The UHV-135kVA/108kV series resonance scheme adopts the method of adjusting the power supply frequency to achieve resonance between the reactor and the test capacitor, thereby obtaining high voltage and large current on the test object. Due to its small required power supply, light weight, and compact size, it has received widespread acclaim and application both domestically and internationally. It represents a new method and trend in high-voltage testing.
The main functions and technical features of our company's frequency conversion resonance device are as follows:
1, Protection Functions: The device is equipped with protection functions such as overvoltage, overcurrent, zero-start, and system detuning (flashover). The overvoltage and overcurrent protection values can be set according to user needs. In case of test object flashover, the flashover protection will activate and record the flashover voltage value for test analysis.
2, Lightweight Design: The entire device is lightweight, making it easy to use on-site.
3, Multiple Operation Modes: The device offers three working modes: fully automatic mode, manual mode, and automatic tuning with manual voltage boosting mode. This allows users to flexibly choose based on on-site conditions, improving test efficiency.
4, Data Storage and Printing: The device can store and remotely print data. The stored data is numbered digitally, making it easy for users to identify and retrieve.
5, Automatic Frequency Sweeping: During automatic frequency sweeping, the starting frequency can be set arbitrarily within a specified range, and the sweeping direction can be chosen as upward or downward. A large LCD screen displays the scanning curve, allowing users to intuitively understand whether the resonance point has been found.
6, DSP Platform Technology: The device uses DSP platform technology, allowing for the addition or reduction of functions and upgrades based on user needs. The human-machine interface is more user-friendly.
7, Reduced Power Supply Capacity: The series resonance power supply generates high voltage and large current through resonance between the reactor and the test object's capacitance.
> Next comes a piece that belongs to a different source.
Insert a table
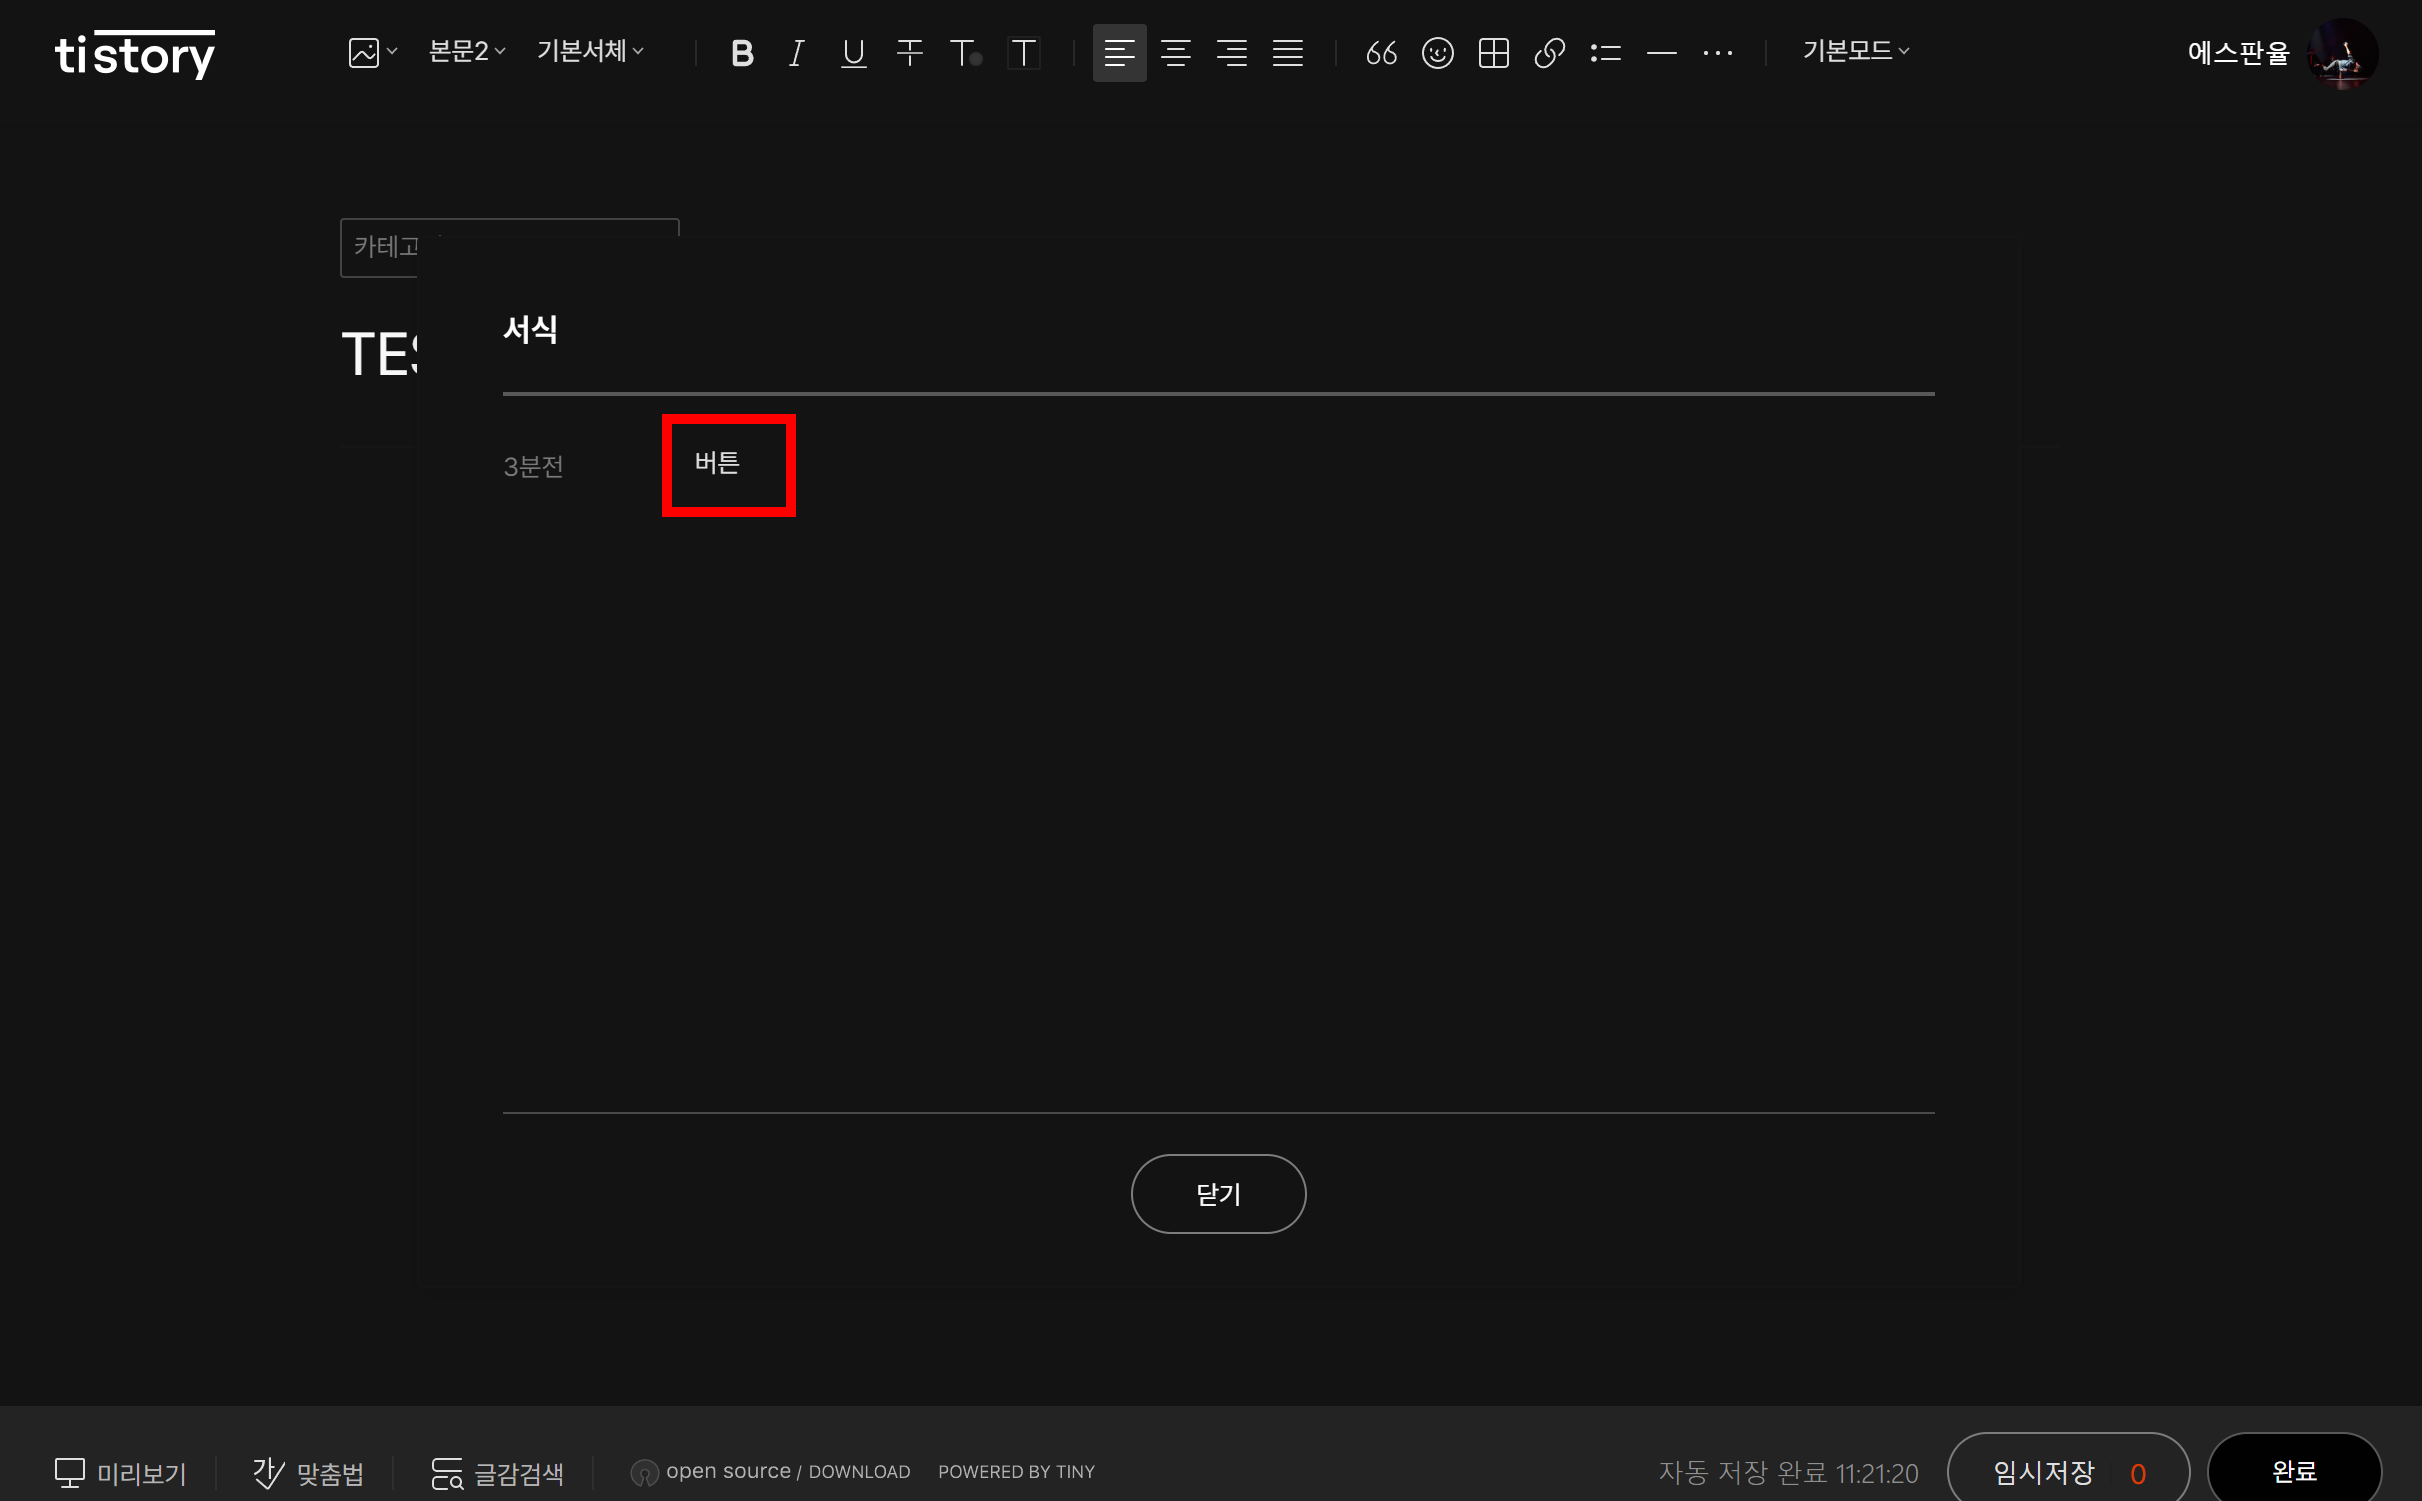Screen dimensions: 2422x1501 1493,53
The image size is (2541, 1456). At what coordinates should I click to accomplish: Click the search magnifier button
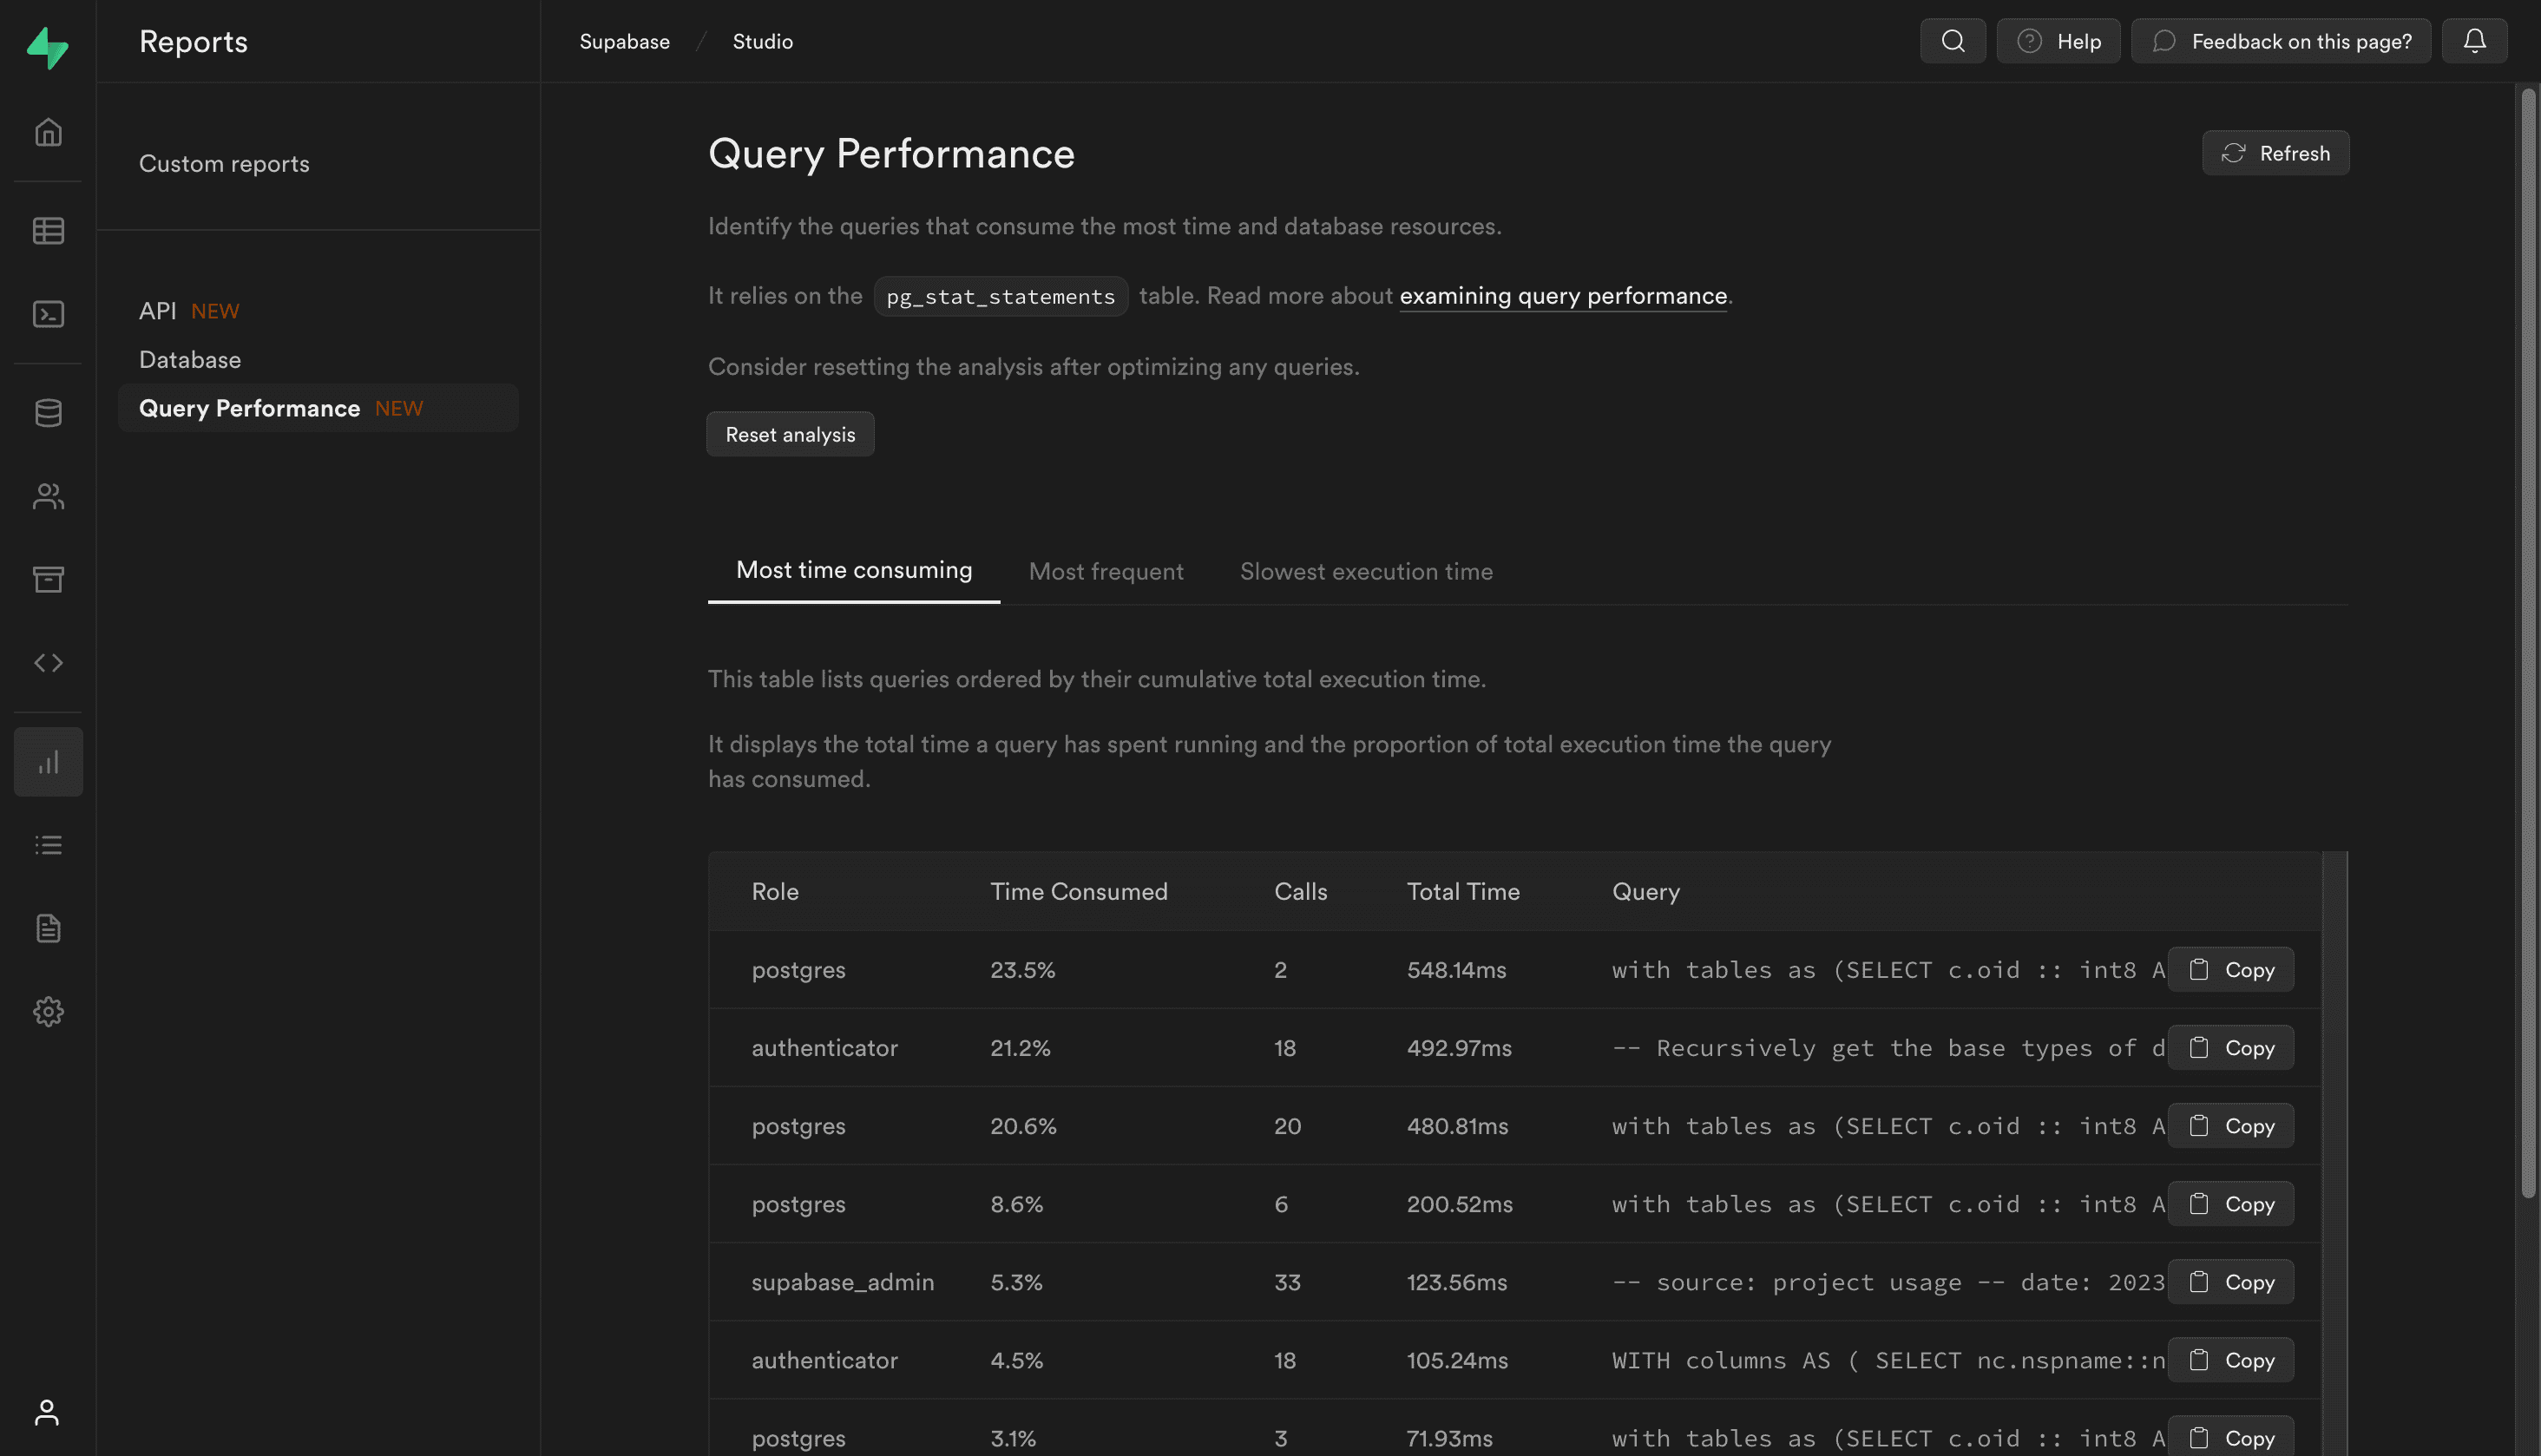pos(1952,41)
In the entire system, the power supply only needs to provide the active power consumption, so the required power supply capacity is only 1/Q of the test capacity.
8, Reduced Weight and Volume: The series resonance device eliminates the need for bulky high-power voltage regulators and conventional high-power frequency test transformers. Moreover, the resonant excitation power supply only requires 1/Q of the test capacity, significantly reducing the system's weight and volume, typically to 1/10-1/30 of conventional test devices.
9, Improved Output Voltage Waveform: The resonance power supply uses a resonant filter circuit, which improves the waveform distortion of the output voltage, providing a high-quality sinusoidal waveform and effectively preventing harmonic peaks from causing false breakdowns in the test object.
10, Prevention of Large Short-Circuit Currents: In a series resonance state, when the insulation weak point of the test object breaks down, the circuit immediately detunes, and the current rapidly drops to 1/Q of the normal test current. In contrast, when using parallel resonance or a test transformer for withstand voltage testing, the breakdown current immediately increases by tens of times. Compared to this, the short-circuit current and breakdown current differ by hundreds of times. Series resonance effectively identifies insulation weak points without the risk of large short-circuit currents damaging the fault point.
11, No Recovery Overvoltage: When the test object breaks down, the high voltage immediately disappears due to the loss of resonance conditions, and the arc extinguishes instantly. The process of re-establishing the recovery voltage is long, making it easy to disconnect the power supply before reaching the flashover voltage again. This voltage recovery process is an intermittent oscillation of energy accumulation, which is prolonged and does not result in any recovery overvoltage.